Когда мягкая податливость песка под ногами уступает место твердой почве, влажной после ночного прилива, она с облегчением выдыхает. Идти наконец становится легко. Несмотря на холод, она успела вспотеть, а мышцы ног у нее ноют от напряжения. Она проводит языком по губам, наслаждаясь вкусом морской соли. Хотя воды по-прежнему не видно, она знает, что сейчас океан прямо напротив нее. Жаль, что нельзя разглядеть маяк, который должен находиться всего в нескольких футах отсюда, скрытый плотной пеленой тумана.
Маяк Грейт-Пойнт был разрушен дважды, один раз в результате пожара, второй – в результате шторма, и оба раза его отстраивали заново. Его цилиндрическая башня из белого камня упрямо и величественно возвышается на этой хрупкой горке песка, где Атлантический океан встречается с Нантакетским проливом, бросая вызов эрозии и штормовым ветрам. Выживая.
Она надеется, что будет здесь одна, если не считать чаек и, возможно, нескольких желтоногих зуйков. С мая по сентябрь этот семимильный отрезок пляжа кишит полноприводными автомобилями, любителями пеших прогулок, семьями, приехавшими на экскурсию в заповедник, да и просто отдыхающими. Но семнадцатого марта здесь нет ни души. Она совершенно одна. Тридцать миль воды отделяют ее от полуострова Кейп-Код на севере, и около тридцати пяти тысяч миль океана пролегают между тем местом, где она сейчас стоит, и Испанией на востоке. Пожалуй, если и существует на свете Богом забытая глушь, это именно тут и есть. И это именно то место, где ей хочется сейчас находиться.
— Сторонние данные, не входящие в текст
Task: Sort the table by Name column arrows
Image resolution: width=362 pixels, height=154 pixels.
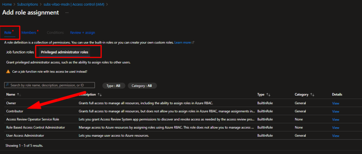Action: 19,95
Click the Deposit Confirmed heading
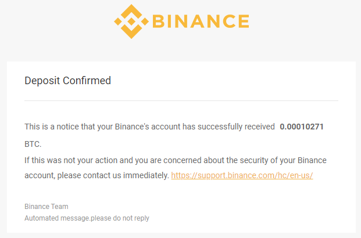 point(67,81)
Раньше, еще не так давно, мысль о том, чтобы очутиться так далеко от всего, что было ей привычно, вовсе не показалась бы Оливии такой уж привлекательной. Более того, такая перспектива ее испугала бы. Одинокая женщина на уединенном пляже, где кричи не кричи, помощи не дождешься – как и большинство девушек, ее учили избегать подобных ситуаций. Но сейчас она не просто не боится, она предпочитает такие места. Здесь, на Грейт-Пойнт, ее ни на секунду не волнует возможность быть убитой или изнасилованной. Жизнь в тихом благополучном Хингеме в окружении обычных людей, занятых своими повседневными делами, – вот что убивало ее.
Стеллажи с чипсами и прочими тому подобными штуками в магазине. Матчи Детской бейсбольной лиги. Церковь Святого Христофора. Эскалаторы в торговом центре. Ее старые подруги, которым посчастливилось родить обычных детей. Одна из них простодушно хвасталась ролью, которую ее дочери поручили в школьном спектакле, другая ненавязчиво жаловалась, что программа третьего класса по математике недостаточно сложна для ее сына. Оливия избегает их всех.
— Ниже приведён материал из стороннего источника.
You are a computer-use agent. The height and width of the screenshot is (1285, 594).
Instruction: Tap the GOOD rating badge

Все эти люди, вещи и места заряжены, наполнены воспоминаниями об Энтони, или о том Энтони, каким она просила Бога в своих молитвах его сделать, или о том Энтони, каким он мог бы быть. И все они обладают способностью в один миг вывернуть ее наизнанку, заставить заплакать, спрятаться, завизжать, проклинать Бога, перестать дышать, утратить рассудок. А иногда и все это разом.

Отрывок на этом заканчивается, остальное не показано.